Review by Kirkus Book Review

A ham-fisted account of the Battle of Britain. A frequent collaborator with Bill O'Reilly in the gee-whiz school of history, Dugard does not confront a fact without spinning it into the moral equivalent of a tweet, as these two complete paragraphs suggest: "The British like Hitler. A lot." One of the author's glancing examples is that of the future King Edward VIII teaching his niece, the future Queen Elizabeth II, how to do the Nazi salute. Alas for Hitler, Winston Churchill wasn't buying it. Churchill looms large over this narrative, though Dugard peppers the text with characters straight out of a 1960s epic film, including heroic soldiers and RAF pilots, sneering Nazis, children's toys lying in ruined streets. For all the purple flourishes, the author takes care with the historical details.

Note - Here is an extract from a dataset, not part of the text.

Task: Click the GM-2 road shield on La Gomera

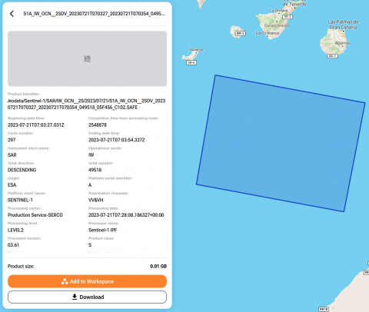Action: point(241,33)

He extensively analyzes Britain's reluctance to enter into armed conflict with Germany, as well as the Nazis' going for broke on the air war in the summer of 1940, sending wave after wave of bombers until, finally, Britain's war machine kicked into gear and "the workers, skilled and unskilled, men and women alike, stood to their lathes and manned the workshops under fire as if they were batteries in action." Those words are Churchill's, by far the better writer than Dugard, who favors chyronworthy telegraphic prose. Entire paragraphs again: "A single German U-boat could kill the highest levels of Anglo-American leadership with a single well-placed torpedo." "The Germans are coming back." "And yet five German bombs will make this morning quite unforgettable." That the narrative is full of action is thanks to the facts of the matter, which don't really need Dugard's breathlessness. Readers with an interest in the early years of World War II would do better to read Churchill's Their Finest Hour. A lead balloon of a book. Copyright (c) Kirkus Reviews, used with permission.

Copyright (c) Kirkus Reviews, used with permission.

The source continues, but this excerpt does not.